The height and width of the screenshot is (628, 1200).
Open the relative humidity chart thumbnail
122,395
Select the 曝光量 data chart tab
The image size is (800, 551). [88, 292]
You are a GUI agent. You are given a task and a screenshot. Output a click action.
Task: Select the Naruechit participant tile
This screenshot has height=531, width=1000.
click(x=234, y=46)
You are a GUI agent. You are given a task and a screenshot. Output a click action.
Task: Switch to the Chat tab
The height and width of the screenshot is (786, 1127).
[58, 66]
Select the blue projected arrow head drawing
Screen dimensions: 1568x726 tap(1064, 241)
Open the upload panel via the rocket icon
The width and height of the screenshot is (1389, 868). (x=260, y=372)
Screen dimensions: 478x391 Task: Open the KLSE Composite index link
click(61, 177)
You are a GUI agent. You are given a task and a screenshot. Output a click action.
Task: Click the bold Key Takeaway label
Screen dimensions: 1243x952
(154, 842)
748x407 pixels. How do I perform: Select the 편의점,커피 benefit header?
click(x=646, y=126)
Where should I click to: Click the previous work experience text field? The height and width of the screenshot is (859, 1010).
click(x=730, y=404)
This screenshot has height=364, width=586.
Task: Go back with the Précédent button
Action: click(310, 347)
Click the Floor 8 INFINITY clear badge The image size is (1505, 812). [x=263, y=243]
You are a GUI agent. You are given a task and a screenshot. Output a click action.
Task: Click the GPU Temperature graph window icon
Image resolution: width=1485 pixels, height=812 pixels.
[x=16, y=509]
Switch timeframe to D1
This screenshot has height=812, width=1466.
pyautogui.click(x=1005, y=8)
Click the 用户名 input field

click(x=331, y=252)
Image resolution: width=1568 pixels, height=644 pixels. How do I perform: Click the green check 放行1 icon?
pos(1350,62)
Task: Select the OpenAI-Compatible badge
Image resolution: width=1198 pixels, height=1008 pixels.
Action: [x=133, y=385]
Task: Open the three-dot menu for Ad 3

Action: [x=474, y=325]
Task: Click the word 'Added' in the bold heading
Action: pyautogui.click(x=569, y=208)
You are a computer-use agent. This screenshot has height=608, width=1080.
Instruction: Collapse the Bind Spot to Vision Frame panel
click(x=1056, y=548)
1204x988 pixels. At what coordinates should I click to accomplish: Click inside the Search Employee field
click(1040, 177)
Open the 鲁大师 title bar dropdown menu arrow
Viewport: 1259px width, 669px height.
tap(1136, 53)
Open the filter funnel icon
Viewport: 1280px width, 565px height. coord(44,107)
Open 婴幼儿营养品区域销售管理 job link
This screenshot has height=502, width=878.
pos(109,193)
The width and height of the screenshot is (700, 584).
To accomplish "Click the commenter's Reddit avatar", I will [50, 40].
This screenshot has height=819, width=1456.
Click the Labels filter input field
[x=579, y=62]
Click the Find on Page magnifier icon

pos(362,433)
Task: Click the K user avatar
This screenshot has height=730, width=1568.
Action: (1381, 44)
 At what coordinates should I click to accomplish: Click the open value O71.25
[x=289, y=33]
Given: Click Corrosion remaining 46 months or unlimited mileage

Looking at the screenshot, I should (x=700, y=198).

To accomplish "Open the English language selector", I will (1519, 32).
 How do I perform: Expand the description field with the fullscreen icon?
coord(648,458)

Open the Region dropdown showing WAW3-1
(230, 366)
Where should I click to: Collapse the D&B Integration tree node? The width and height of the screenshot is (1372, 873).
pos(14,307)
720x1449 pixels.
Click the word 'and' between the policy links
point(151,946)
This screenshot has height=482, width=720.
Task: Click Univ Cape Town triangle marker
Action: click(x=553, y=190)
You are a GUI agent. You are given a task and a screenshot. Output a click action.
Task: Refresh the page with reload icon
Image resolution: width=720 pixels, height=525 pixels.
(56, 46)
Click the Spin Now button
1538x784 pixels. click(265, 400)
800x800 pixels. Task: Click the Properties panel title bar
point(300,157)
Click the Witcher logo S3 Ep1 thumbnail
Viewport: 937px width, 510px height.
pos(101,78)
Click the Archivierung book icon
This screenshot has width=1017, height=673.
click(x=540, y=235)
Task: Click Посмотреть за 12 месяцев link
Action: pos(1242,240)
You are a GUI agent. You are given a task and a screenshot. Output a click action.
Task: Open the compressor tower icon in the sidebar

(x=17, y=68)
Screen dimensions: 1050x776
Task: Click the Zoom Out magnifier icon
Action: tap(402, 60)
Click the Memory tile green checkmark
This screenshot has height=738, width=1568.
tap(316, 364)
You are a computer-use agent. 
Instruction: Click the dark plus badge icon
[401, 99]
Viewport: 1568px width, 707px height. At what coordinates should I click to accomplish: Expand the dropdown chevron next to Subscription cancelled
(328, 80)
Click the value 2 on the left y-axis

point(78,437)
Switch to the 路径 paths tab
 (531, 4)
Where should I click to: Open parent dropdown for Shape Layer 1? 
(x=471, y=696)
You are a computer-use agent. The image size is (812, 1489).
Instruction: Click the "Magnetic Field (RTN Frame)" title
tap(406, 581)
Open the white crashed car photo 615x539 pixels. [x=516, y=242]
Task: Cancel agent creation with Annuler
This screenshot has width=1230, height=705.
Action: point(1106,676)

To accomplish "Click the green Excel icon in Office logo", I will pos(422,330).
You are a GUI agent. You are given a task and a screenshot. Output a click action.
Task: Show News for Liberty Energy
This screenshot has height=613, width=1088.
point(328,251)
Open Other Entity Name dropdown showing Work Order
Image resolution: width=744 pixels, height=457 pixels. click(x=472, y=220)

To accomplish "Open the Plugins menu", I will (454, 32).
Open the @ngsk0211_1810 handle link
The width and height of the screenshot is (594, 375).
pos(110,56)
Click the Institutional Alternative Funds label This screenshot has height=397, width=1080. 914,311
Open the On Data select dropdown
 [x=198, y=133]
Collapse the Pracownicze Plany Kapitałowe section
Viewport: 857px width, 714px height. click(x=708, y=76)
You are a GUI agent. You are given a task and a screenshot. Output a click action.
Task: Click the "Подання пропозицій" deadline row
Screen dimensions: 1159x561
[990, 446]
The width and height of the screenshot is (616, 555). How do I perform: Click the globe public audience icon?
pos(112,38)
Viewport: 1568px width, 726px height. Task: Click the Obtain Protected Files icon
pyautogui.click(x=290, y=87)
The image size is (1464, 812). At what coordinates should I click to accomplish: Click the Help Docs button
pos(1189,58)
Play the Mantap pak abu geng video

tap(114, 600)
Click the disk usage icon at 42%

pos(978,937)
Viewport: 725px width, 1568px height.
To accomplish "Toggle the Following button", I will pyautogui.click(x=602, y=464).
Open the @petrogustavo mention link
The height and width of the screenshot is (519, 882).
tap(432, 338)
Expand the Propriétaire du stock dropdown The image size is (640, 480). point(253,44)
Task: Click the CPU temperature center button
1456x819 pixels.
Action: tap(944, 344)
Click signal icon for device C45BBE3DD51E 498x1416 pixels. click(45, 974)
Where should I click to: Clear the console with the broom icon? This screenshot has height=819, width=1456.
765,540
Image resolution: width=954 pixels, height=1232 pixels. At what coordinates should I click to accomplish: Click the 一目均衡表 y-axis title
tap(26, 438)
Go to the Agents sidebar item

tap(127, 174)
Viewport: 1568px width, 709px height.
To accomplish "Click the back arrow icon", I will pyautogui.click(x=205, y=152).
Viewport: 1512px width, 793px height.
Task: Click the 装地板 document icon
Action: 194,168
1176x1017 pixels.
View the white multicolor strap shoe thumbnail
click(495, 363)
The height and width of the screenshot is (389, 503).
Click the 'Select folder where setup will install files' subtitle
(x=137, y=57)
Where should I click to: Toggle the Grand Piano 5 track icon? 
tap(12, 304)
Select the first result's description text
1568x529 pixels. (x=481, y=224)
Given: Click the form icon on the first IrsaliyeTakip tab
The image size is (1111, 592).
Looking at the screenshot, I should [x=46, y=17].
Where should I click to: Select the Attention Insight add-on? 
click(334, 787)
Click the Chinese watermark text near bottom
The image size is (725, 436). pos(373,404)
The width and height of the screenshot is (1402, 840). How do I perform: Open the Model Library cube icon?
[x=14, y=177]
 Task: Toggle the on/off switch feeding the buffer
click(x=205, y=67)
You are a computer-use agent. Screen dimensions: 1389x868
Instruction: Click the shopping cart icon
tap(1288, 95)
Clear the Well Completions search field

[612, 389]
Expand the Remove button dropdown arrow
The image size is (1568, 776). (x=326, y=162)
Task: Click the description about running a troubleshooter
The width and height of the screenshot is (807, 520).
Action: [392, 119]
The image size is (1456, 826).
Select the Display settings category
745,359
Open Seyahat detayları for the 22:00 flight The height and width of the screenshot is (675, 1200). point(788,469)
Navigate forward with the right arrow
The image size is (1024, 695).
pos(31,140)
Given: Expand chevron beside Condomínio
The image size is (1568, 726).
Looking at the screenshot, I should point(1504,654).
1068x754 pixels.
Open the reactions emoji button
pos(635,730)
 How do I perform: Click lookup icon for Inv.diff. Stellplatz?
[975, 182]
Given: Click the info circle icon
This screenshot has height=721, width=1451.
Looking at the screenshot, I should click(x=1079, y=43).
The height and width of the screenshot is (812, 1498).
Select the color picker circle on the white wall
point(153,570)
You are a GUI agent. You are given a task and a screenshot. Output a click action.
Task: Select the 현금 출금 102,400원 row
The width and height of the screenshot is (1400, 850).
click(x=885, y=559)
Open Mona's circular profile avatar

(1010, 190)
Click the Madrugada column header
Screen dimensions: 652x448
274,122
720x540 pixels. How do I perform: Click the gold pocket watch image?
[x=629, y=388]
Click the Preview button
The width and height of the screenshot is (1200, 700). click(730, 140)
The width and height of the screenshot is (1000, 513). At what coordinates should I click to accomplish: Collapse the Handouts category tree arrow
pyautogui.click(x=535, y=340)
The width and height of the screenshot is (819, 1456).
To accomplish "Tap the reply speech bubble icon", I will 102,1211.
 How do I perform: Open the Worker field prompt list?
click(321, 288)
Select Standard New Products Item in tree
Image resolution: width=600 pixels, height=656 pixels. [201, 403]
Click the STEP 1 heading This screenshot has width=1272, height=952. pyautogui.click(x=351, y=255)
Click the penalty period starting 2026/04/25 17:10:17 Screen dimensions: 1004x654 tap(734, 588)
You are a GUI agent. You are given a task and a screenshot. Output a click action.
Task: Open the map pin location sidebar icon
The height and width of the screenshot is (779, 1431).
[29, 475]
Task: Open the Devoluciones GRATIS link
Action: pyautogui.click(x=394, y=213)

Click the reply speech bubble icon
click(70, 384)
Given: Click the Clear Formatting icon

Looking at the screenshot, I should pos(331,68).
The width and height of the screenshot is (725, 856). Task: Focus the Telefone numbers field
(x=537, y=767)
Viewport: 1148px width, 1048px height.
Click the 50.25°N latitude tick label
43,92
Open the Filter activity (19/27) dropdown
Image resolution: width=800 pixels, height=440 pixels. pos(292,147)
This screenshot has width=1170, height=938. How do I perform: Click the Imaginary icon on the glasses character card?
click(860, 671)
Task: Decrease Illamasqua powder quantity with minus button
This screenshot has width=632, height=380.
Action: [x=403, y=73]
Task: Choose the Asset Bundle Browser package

COMPITO ASSEGNATO
Trascrivi senza alcuna modifica le righe dei record che vanno dalla riga con "Viewport: 725px width, 1568px height." fino alla riga con "(x=137, y=57)", entrambe incluse.

SOLUZIONE DEL COMPITO
Viewport: 725px width, 1568px height.
To accomplish "Toggle the Following button", I will pyautogui.click(x=602, y=464).
Open the @petrogustavo mention link
The height and width of the screenshot is (519, 882).
tap(432, 338)
Expand the Propriétaire du stock dropdown The image size is (640, 480). point(253,44)
Task: Click the CPU temperature center button
1456x819 pixels.
Action: tap(944, 344)
Click signal icon for device C45BBE3DD51E 498x1416 pixels. click(45, 974)
Where should I click to: Clear the console with the broom icon? This screenshot has height=819, width=1456.
765,540
Image resolution: width=954 pixels, height=1232 pixels. At what coordinates should I click to accomplish: Click the 一目均衡表 y-axis title
tap(26, 438)
Go to the Agents sidebar item

tap(127, 174)
Viewport: 1568px width, 709px height.
To accomplish "Click the back arrow icon", I will pyautogui.click(x=205, y=152).
Viewport: 1512px width, 793px height.
Task: Click the 装地板 document icon
Action: 194,168
1176x1017 pixels.
View the white multicolor strap shoe thumbnail
click(495, 363)
The height and width of the screenshot is (389, 503).
Click the 'Select folder where setup will install files' subtitle
(x=137, y=57)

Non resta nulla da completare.